Probing religion's role in economic success
The economy of nations whose people hold firm religious beliefs, especially with regard to heaven and hell, tend to grow faster.
Further, the stick represented by a fear of hell apparently stimulates growth more than the carrot of the prospect of heaven.
These are the results of a new study probing the time-honored fascination of economists with the impact of religion on economics and vice versa.
Indeed, the foundation for this topic of study was laid in 1776 by Adam Smith in his famous book, "The Wealth of Nations," regarded as the basis of capitalism.
Almost a century ago, political philosopher and sociologist Max Weber argued that the Protestant Reformation triggered a mental revolution that made possible the advent of modern capitalism.

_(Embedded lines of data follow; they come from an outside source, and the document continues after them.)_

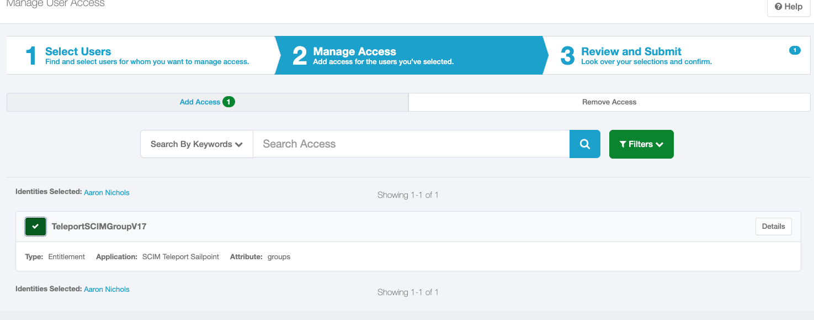
Task: Switch to the Remove Access tab
Action: (x=609, y=102)
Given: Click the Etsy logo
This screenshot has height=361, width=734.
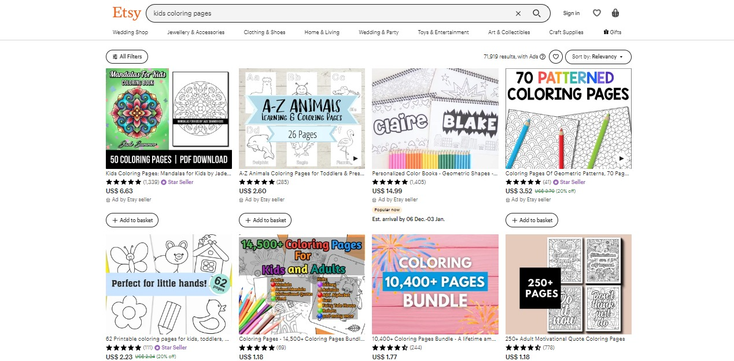Looking at the screenshot, I should tap(127, 13).
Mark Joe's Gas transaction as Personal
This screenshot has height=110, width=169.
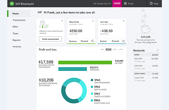115,41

Today, the research is more solidly based on statistics than was the impressionistic theorizing of old. And sometimes its findings overturn old propositions.
That's what economist Robert Barro and political scientist Rachel McCleary, both at Harvard University in Cambridge, Mass, have managed to do.
Their work aims, among other things, to see if there is a link between religion and economic growth in nations. Economists still figure that religion, by teaching honesty, fairness, trust, and integrity, can promote economic growth.
The Barro-McCleary study is based partly on the World Values Survey, which looked at a representative sample of people in 66 countries in all six inhabited continents between 1981 and 1997. It asks at least 1,000 people in each country about their basic values and beliefs: What is their religious affiliation? How often do they attend a religious service? Were they raised religiously or not?
Using this and other information, Professors Barro and McCleary find that:
In countries where the belief in hell is strong, growth of gross domestic product runs about 0.5 percent higher than average. This takes account of other factors, such as education, that influence growth rates.
These countries include Turkey, Bangladesh, Malaysia, and Pakistan, where the Muslim faith dominates. The Muslim belief in hell is often stronger than in Christianity. "Punishment from hell is vivid and clear-cut and apparently has more effect on behavior than the idea of heaven," says Barro.
Muslim countries have been experiencing growth that is about average for developing nations.
Nations with a high rate of attendance at religious services apparently grow more slowly than those with lower attendance. Nor does a widespread belief in God or in an afterlife help growth.
Religiosity tends to decline with economic development. But it varies according to the dimensions of that development.
As education increases, for example, religious views prosper.
This is contrary to the arguments of philosopher David Hume and Sigmund Freud, the father of psychiatry. They held that educated people are more scientific, and thus more inclined to reject religious beliefs that are based upon supernatural forces.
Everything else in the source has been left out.